**SET EXERCISE**
Lay out the listing below as a JSON list of strings, one string per line, omitting blank lines.

**PROVIDED ENTRIES**
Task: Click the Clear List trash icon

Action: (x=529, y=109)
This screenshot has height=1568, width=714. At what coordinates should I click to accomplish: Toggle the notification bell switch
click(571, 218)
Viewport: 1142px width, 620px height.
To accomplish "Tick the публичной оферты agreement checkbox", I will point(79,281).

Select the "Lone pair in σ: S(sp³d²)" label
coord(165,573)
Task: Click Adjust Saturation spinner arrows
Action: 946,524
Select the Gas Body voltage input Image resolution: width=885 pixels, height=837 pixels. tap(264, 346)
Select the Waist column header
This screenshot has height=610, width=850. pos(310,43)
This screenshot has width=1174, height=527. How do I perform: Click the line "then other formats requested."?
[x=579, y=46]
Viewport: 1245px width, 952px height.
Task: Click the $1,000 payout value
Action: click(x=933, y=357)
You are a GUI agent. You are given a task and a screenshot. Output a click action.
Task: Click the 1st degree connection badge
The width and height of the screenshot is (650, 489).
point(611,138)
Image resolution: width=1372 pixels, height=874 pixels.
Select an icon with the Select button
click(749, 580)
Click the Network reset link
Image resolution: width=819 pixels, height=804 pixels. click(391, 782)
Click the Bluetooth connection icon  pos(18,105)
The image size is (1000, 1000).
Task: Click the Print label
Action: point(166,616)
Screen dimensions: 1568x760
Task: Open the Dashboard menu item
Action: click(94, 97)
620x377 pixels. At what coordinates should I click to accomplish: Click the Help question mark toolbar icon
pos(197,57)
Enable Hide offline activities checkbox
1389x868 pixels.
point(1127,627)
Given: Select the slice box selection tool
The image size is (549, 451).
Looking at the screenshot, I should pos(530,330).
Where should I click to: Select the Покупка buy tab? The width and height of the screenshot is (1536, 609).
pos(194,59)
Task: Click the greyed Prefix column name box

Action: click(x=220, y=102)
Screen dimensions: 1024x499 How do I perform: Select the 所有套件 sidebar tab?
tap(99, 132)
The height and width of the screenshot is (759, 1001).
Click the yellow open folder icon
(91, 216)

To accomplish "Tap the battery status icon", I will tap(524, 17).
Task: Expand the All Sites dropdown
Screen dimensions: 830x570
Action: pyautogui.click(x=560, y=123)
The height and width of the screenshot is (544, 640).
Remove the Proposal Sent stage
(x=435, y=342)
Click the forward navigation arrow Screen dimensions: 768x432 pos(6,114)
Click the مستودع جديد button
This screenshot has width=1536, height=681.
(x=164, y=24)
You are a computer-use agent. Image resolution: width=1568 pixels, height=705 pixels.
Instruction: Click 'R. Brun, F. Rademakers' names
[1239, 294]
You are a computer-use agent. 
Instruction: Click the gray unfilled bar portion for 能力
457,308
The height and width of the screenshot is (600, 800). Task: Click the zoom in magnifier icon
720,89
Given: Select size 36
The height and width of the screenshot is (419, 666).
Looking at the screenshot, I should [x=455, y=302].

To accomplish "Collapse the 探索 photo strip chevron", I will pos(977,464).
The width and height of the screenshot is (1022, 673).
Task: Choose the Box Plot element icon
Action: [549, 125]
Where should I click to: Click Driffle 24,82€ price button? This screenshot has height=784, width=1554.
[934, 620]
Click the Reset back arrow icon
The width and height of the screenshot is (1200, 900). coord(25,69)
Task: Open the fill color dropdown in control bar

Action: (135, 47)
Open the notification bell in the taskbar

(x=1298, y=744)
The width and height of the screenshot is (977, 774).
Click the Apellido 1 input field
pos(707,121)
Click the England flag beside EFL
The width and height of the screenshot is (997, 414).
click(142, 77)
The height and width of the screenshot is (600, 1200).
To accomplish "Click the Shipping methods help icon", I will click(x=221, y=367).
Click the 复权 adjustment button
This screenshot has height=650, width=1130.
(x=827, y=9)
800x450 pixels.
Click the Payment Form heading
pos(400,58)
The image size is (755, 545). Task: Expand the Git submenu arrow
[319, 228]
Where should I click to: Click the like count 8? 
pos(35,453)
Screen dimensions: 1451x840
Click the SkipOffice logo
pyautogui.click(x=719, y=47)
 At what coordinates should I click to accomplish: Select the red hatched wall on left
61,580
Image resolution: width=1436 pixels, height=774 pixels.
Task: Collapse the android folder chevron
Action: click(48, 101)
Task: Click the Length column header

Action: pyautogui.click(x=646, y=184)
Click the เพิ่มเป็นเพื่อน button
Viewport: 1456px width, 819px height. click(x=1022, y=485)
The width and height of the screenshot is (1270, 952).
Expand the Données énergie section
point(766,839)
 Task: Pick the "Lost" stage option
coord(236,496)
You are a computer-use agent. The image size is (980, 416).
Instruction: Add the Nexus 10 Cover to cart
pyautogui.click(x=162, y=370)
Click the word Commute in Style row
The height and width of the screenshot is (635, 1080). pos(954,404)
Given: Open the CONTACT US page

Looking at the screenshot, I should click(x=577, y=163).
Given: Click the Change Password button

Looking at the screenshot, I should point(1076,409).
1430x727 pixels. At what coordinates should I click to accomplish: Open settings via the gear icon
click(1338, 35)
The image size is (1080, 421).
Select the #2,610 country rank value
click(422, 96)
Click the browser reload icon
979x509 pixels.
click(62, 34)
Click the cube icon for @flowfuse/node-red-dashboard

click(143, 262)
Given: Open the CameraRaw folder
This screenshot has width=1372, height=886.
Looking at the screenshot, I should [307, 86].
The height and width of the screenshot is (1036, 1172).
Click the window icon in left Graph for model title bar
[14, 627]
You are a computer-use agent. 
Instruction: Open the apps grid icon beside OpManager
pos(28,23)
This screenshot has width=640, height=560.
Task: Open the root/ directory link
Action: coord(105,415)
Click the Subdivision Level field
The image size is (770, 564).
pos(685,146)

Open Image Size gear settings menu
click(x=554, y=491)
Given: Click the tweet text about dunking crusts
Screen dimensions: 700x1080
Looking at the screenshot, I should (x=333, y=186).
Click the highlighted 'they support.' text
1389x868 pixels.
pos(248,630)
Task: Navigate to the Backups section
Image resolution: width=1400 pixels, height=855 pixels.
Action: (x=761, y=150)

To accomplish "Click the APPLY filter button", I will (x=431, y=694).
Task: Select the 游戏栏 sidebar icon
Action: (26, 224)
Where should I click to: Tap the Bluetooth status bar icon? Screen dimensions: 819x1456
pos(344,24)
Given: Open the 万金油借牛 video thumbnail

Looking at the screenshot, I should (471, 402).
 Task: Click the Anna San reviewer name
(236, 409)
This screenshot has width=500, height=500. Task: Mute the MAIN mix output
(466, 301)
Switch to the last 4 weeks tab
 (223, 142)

**REPLY**
[
  "Task: Click the Clear List trash icon",
  "Action: (x=529, y=109)",
  "This screenshot has height=1568, width=714. At what coordinates should I click to accomplish: Toggle the notification bell switch",
  "click(571, 218)",
  "Viewport: 1142px width, 620px height.",
  "To accomplish \"Tick the публичной оферты agreement checkbox\", I will point(79,281).",
  "Select the \"Lone pair in σ: S(sp³d²)\" label",
  "coord(165,573)",
  "Task: Click Adjust Saturation spinner arrows",
  "Action: 946,524",
  "Select the Gas Body voltage input Image resolution: width=885 pixels, height=837 pixels. tap(264, 346)",
  "Select the Waist column header",
  "This screenshot has height=610, width=850. pos(310,43)",
  "This screenshot has width=1174, height=527. How do I perform: Click the line \"then other formats requested.\"?",
  "[x=579, y=46]",
  "Viewport: 1245px width, 952px height.",
  "Task: Click the $1,000 payout value",
  "Action: click(x=933, y=357)",
  "You are a GUI agent. You are given a task and a screenshot. Output a click action.",
  "Task: Click the 1st degree connection badge",
  "The width and height of the screenshot is (650, 489).",
  "point(611,138)",
  "Image resolution: width=1372 pixels, height=874 pixels.",
  "Select an icon with the Select button",
  "click(749, 580)",
  "Click the Network reset link",
  "Image resolution: width=819 pixels, height=804 pixels. click(391, 782)",
  "Click the Bluetooth connection icon  pos(18,105)",
  "The image size is (1000, 1000).",
  "Task: Click the Print label",
  "Action: point(166,616)",
  "Screen dimensions: 1568x760",
  "Task: Open the Dashboard menu item",
  "Action: click(94, 97)",
  "620x377 pixels. At what coordinates should I click to accomplish: Click the Help question mark toolbar icon",
  "pos(197,57)",
  "Enable Hide offline activities checkbox",
  "1389x868 pixels.",
  "point(1127,627)",
  "Given: Select the slice box selection tool",
  "The image size is (549, 451).",
  "Looking at the screenshot, I should pos(530,330).",
  "Where should I click to: Select the Покупка buy tab? The width and height of the screenshot is (1536, 609).",
  "pos(194,59)",
  "Task: Click the greyed Prefix column name box",
  "Action: click(x=220, y=102)",
  "Screen dimensions: 1024x499 How do I perform: Select the 所有套件 sidebar tab?",
  "tap(99, 132)",
  "The height and width of the screenshot is (759, 1001).",
  "Click the yellow open folder icon",
  "(91, 216)",
  "To accomplish \"Tap the battery status icon\", I will tap(524, 17).",
  "Task: Expand the All Sites dropdown",
  "Screen dimensions: 830x570",
  "Action: pyautogui.click(x=560, y=123)",
  "The height and width of the screenshot is (544, 640).",
  "Remove the Proposal Sent stage",
  "(x=435, y=342)",
  "Click the forward navigation arrow Screen dimensions: 768x432 pos(6,114)",
  "Click the مستودع جديد button",
  "This screenshot has width=1536, height=681.",
  "(x=164, y=24)",
  "You are a computer-use agent. Image resolution: width=1568 pixels, height=705 pixels.",
  "Instruction: Click 'R. Brun, F. Rademakers' names",
  "[1239, 294]",
  "You are a computer-use agent. ",
  "Instruction: Click the gray unfilled bar portion for 能力",
  "457,308",
  "The height and width of the screenshot is (600, 800). Task: Click the zoom in magnifier icon",
  "720,89",
  "Given: Select size 36",
  "The height and width of the screenshot is (419, 666).",
  "Looking at the screenshot, I should [x=455, y=302].",
  "To accomplish \"Collapse the 探索 photo strip chevron\", I will pos(977,464).",
  "The width and height of the screenshot is (1022, 673).",
  "Task: Choose the Box Plot element icon",
  "Action: [549, 125]",
  "Where should I click to: Click Driffle 24,82€ price button? This screenshot has height=784, width=1554.",
  "[934, 620]",
  "Click the Reset back arrow icon",
  "The width and height of the screenshot is (1200, 900). coord(25,69)",
  "Task: Open the fill color dropdown in control bar",
  "Action: (135, 47)",
  "Open the notification bell in the taskbar",
  "(x=1298, y=744)",
  "The width and height of the screenshot is (977, 774).",
  "Click the Apellido 1 input field",
  "pos(707,121)",
  "Click the England flag beside EFL",
  "The width and height of the screenshot is (997, 414).",
  "click(142, 77)",
  "The height and width of the screenshot is (600, 1200).",
  "To accomplish \"Click the Shipping methods help icon\", I will click(x=221, y=367).",
  "Click the 复权 adjustment button",
  "This screenshot has height=650, width=1130.",
  "(x=827, y=9)",
  "800x450 pixels.",
  "Click the Payment Form heading",
  "pos(400,58)",
  "The image size is (755, 545). Task: Expand the Git submenu arrow",
  "[319, 228]",
  "Where should I click to: Click the like count 8? ",
  "pos(35,453)",
  "Screen dimensions: 1451x840",
  "Click the SkipOffice logo",
  "pyautogui.click(x=719, y=47)",
  " At what coordinates should I click to accomplish: Select the red hatched wall on left",
  "61,580",
  "Image resolution: width=1436 pixels, height=774 pixels.",
  "Task: Collapse the android folder chevron",
  "Action: click(48, 101)",
  "Task: Click the Length column header",
  "Action: pyautogui.click(x=646, y=184)",
  "Click the เพิ่มเป็นเพื่อน button",
  "Viewport: 1456px width, 819px height. click(x=1022, y=485)",
  "The width and height of the screenshot is (1270, 952).",
  "Expand the Données énergie section",
  "point(766,839)",
  " Task: Pick the \"Lost\" stage option",
  "coord(236,496)",
  "You are a computer-use agent. The image size is (980, 416).",
  "Instruction: Add the Nexus 10 Cover to cart",
  "pyautogui.click(x=162, y=370)",
  "Click the word Commute in Style row",
  "The height and width of the screenshot is (635, 1080). pos(954,404)",
  "Given: Open the CONTACT US page",
  "Looking at the screenshot, I should click(x=577, y=163).",
  "Given: Click the Change Password button",
  "Looking at the screenshot, I should point(1076,409).",
  "1430x727 pixels. At what coordinates should I click to accomplish: Open settings via the gear icon",
  "click(1338, 35)",
  "The image size is (1080, 421).",
  "Select the #2,610 country rank value",
  "click(422, 96)",
  "Click the browser reload icon",
  "979x509 pixels.",
  "click(62, 34)",
  "Click the cube icon for @flowfuse/node-red-dashboard",
  "click(143, 262)",
  "Given: Open the CameraRaw folder",
  "This screenshot has width=1372, height=886.",
  "Looking at the screenshot, I should [307, 86].",
  "The height and width of the screenshot is (1036, 1172).",
  "Click the window icon in left Graph for model title bar",
  "[14, 627]",
  "You are a computer-use agent. ",
  "Instruction: Open the apps grid icon beside OpManager",
  "pos(28,23)",
  "This screenshot has width=640, height=560.",
  "Task: Open the root/ directory link",
  "Action: coord(105,415)",
  "Click the Subdivision Level field",
  "The image size is (770, 564).",
  "pos(685,146)",
  "Open Image Size gear settings menu",
  "click(x=554, y=491)",
  "Given: Click the tweet text about dunking crusts",
  "Screen dimensions: 700x1080",
  "Looking at the screenshot, I should (x=333, y=186).",
  "Click the highlighted 'they support.' text",
  "1389x868 pixels.",
  "pos(248,630)",
  "Task: Navigate to the Backups section",
  "Image resolution: width=1400 pixels, height=855 pixels.",
  "Action: (x=761, y=150)",
  "To accomplish \"Click the APPLY filter button\", I will (x=431, y=694).",
  "Task: Select the 游戏栏 sidebar icon",
  "Action: (26, 224)",
  "Where should I click to: Tap the Bluetooth status bar icon? Screen dimensions: 819x1456",
  "pos(344,24)",
  "Given: Open the 万金油借牛 video thumbnail",
  "Looking at the screenshot, I should (471, 402).",
  " Task: Click the Anna San reviewer name",
  "(236, 409)",
  "This screenshot has width=500, height=500. Task: Mute the MAIN mix output",
  "(466, 301)",
  "Switch to the last 4 weeks tab",
  " (223, 142)"
]